The film – with a working title of Friend or Foe? – isn’t autobiographical but is influenced and inspired by events and interests in Brian’s life.
He says: ‘It’s a thriller set in the world of commercial property development with locations in Britain, Toronto and Switzerland. It features motor racing and skiing and is very fast moving.
‘I have been going to Zermatt since 1970 and part of the film is about skiing there and although it’s not autobiographical you use your own experiences to shape the story and characters.
‘I had a motor racing accident and there’s quite a lot about that in the screenplay. I had very bad concussion after the worst accident I had in 1987. I was winning the pre-60 Championship at the time and it was the penultimate race. It was at Silverstone and my car spun and hit the wall sideways on.
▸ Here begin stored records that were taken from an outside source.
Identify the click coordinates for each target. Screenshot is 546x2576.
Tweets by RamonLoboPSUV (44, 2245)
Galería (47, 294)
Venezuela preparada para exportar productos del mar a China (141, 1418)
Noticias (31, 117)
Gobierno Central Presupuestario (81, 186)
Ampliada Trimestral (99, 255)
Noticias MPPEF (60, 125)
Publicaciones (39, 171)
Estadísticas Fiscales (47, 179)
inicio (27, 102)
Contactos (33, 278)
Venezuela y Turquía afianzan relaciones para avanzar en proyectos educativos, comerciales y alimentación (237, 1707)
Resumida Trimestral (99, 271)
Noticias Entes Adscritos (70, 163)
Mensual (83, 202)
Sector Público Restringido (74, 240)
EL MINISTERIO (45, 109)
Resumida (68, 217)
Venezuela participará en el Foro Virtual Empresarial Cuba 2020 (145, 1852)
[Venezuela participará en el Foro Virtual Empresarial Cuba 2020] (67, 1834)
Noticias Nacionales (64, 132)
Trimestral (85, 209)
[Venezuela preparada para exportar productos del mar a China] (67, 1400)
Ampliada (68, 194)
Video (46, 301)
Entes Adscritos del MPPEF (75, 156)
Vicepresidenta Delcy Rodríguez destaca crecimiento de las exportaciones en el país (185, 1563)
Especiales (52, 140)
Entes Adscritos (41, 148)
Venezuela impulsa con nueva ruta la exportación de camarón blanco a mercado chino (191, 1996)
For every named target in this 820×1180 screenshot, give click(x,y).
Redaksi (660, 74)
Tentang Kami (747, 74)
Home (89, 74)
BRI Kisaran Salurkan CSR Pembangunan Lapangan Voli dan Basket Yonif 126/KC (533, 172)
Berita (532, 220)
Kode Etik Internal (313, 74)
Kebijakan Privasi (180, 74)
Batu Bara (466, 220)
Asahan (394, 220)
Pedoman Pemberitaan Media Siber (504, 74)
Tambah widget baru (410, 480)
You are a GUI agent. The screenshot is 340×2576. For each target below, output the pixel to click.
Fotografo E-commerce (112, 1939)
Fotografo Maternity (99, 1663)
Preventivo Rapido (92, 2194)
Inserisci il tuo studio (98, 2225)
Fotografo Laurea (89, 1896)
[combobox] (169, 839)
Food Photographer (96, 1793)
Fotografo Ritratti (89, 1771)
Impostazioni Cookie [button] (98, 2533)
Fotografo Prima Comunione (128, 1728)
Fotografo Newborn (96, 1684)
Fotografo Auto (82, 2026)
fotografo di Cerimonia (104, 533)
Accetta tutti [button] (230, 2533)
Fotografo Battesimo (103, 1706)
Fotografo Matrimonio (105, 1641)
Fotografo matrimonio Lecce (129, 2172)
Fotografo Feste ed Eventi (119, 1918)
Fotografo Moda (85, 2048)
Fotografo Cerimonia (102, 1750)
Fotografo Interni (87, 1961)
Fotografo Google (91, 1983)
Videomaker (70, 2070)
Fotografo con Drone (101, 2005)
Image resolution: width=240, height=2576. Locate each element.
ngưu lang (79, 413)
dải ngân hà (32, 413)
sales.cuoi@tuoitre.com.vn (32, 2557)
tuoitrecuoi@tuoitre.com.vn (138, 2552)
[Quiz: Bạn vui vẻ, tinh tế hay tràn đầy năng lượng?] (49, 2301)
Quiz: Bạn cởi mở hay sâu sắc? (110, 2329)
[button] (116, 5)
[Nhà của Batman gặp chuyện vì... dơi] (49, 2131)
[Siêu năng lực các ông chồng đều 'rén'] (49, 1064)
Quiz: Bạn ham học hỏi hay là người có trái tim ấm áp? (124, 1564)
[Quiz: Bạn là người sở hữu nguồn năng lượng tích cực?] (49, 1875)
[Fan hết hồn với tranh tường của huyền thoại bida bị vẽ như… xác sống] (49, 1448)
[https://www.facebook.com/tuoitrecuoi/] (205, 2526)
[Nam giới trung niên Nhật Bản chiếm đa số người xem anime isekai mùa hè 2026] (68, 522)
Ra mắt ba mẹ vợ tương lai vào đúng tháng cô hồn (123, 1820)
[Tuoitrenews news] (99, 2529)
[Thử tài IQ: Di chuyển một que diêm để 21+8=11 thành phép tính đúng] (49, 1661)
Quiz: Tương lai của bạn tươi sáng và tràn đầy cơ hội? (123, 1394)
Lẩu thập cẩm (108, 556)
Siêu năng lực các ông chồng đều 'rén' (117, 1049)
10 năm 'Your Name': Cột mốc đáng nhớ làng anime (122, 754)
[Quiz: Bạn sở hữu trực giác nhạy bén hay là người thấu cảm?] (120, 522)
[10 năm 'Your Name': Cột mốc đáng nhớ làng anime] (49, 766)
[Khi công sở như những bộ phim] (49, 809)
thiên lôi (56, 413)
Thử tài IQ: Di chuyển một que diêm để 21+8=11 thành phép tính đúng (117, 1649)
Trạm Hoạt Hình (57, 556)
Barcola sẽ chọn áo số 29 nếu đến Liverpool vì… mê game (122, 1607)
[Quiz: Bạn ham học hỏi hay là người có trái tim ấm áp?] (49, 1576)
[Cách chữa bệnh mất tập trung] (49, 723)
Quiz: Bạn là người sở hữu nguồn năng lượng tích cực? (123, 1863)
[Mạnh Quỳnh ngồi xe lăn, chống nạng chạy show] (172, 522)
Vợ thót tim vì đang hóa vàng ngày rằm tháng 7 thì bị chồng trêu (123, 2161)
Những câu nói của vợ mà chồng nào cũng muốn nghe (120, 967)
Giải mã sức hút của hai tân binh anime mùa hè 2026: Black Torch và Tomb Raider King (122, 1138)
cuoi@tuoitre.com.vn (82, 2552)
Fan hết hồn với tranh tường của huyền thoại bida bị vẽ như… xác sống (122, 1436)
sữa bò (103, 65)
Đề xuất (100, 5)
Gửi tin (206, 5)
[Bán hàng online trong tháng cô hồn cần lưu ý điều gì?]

The car disintegrated and my head hit the pit wall. My wife and my mechanic thought I was dead. I would love to have won that championship but I was unable to race again until late 1988 and although I still enjoyed it after that, and raced until January last year, I was never really competitive again.’
The plan this time is to sell the film to international distributors prior to its being made in order to put together the budget needed. Brian and John believe that it will be easier to sell the film to audiences than Interlude in Prague and are looking forward to working together again.
Brian says: ‘John and I spark each other off – it’s a very good working relationship. He’s a very considerate director and said he didn’t want to change anything if it made me unhappy but equally I told him that I didn’t want to limit him and that if he thought he could improve the film to use the skills he had as a director. I think that helped us hit the right note from the beginning.’
For Brian it’s a late career change that he’s taken to with a passion, ‘I enjoy doing very different things. I thoroughly enjoyed commercial property development, not only here but in America and Canada, and the motor racing and skiing as well. I wasn’t getting far with the writing at that stage nor with films but here we are now.
‘I seem to have started everything rather late in life – skiing when I was 28, golf in my 40s, motor racing when I was 45 and especially screenwriting. I wasn’t really planning a third film but since the first one came out people have started coming to me with ideas and asking if I can help so even though I’m knocking on a bit, while I’m healthy I wouldn’t rule more out – especially if the second goes more smoothly.’
INTERLUDE IN PRAGUE
Set in 1787, Interlude in Prague is a well-researched story based on true-life events which resulted in the creation of the Mozart opera Don Giovanni. Like the Oscar-winning Amadeus, it mixes fact and faction to create a film about the great composer. It has been likened to Shakespeare in Love and Dangerous Liaisons.
It’s based on Brian Ashby’s screenplay. He says: ‘I absolutely love Mozart’s music and he’s a very intriguing character, so I decided to write a factional story which is a bit of a thriller but also tells you a lot about the time and place.’
Mozart is brought to Prague by Baron Saloka a vain aristocrat and begins work on a new opera for the Nostitz Theatre. However, Mozart’s presence in Prague sparks a series of dramatic events when a young soprano who is betrothed to Saloka falls in love with Mozart. It’s these tangled emotions that inspire one of Mozart’s most famous works.
Interlude in Prague stars Aneurin Barnard, James Purefoy, Samantha Barks, Morfydd Clark and Adrian Edmondson.
It’s out to buy on DVD and available from Amazon. It can also be streamed or downloaded on Amazon Prime or watched on Sky Movies.